The Baylor, Iowa State, Central Michigan and Navy games were all contests in which Army's opponent was vulnerable at one time or another, and failed to make a withdrawal in a delicate moment where the trajectory of the game hung in the balance. Army, however, could not take advantage by making a deposit in those same moments, which would have enabled the Black Knights to discover a new level of excellence when momentum--and a clearer path to victory--were within their grasp.
One final point on this whole subject, which--remember--is the biggest overall key for Army in this 2006 season.
You might think that this is a ridiculously long and unnecessary way of saying something much simpler: namely, that Army needs to make timely plays, the plays made in the Akron win and other games in which statistics and yards didn't paint an accurate picture of how close the game was. Yes, timely plays will certainly tell the story for Army in 2006. But that's just the outline of the story and its main chapters; it's not the whole story, which is made of paragraphs, sentences and words.
With the talent Army has now, another four-win season--with good levels of concentration and effort combined with solid coaching and strategy from the Ross braintrust--seems to be a likely result.
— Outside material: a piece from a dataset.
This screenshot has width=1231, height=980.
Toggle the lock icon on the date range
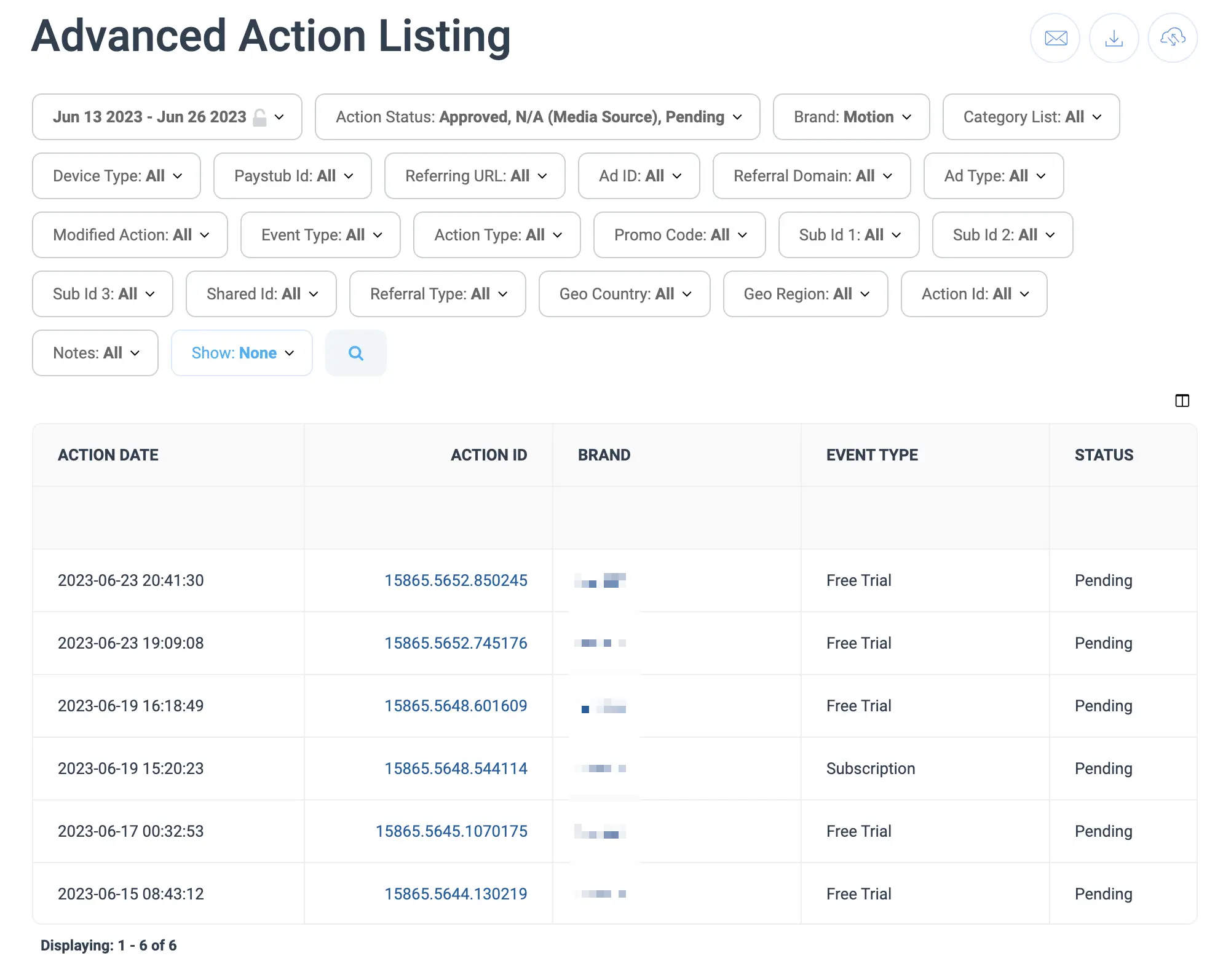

A season full of timely withdrawals against equally strong or slightly weaker foes will give Army the victories it's expected to attain. That wouldn't be too bad; any year in which Army doesn't take a step backward is a decent year at this point in the life of the program.
But if a step-up, six-win season is the goal, timely plays will have to be made a little more often against the better opponents on the 2006 schedule. And if you're going to make timely plays at a very high rate and on a very consistent basis, that's what it means to make deposits into an account, to add to one's net worth as a season progresses. Reaching a higher level--maximizing your talent to the fullest possible degree--demands more than withdrawals in moments of trouble; it demands deposits in mome nts where a game's momentum is waiting to be claimed. You could say that Army had four-win talent last year, but with some timely deposits into the bank account against Iowa State and Central Michigan in particular, six wins could have been achieved. (One could say that the Air Force win from 2005 involved some major cash deposits, not just some timely withdrawals; perhaps the fact that it was a Commander-in-Chief game enabled Army to find the proverbial next level, and play a notch above its normal talent level. That point shouldn't be lost on anyone who follows Army football.)
Army is very likely to make the timely withdrawals from its account of talent, concentration and effort this season. A four-win campaign and the maintenance of some newly-formed standards are likely to result from this season. Such an outcome would not be bad after two seasons in which the win total in West Point has grown by two games apiece and four overall.
But if Army wants to reach an even higher plateau and have its first non-losing season in a solid decade, the Black Knights can't just make withdrawals when in trouble. They need to make deposits when a game's momentum hangs in the balance. With this kind of stage presence, the Black Knights could maximize their talent and fulfill more of the hopes and dreams Bobby Ross has for this growing and improving program.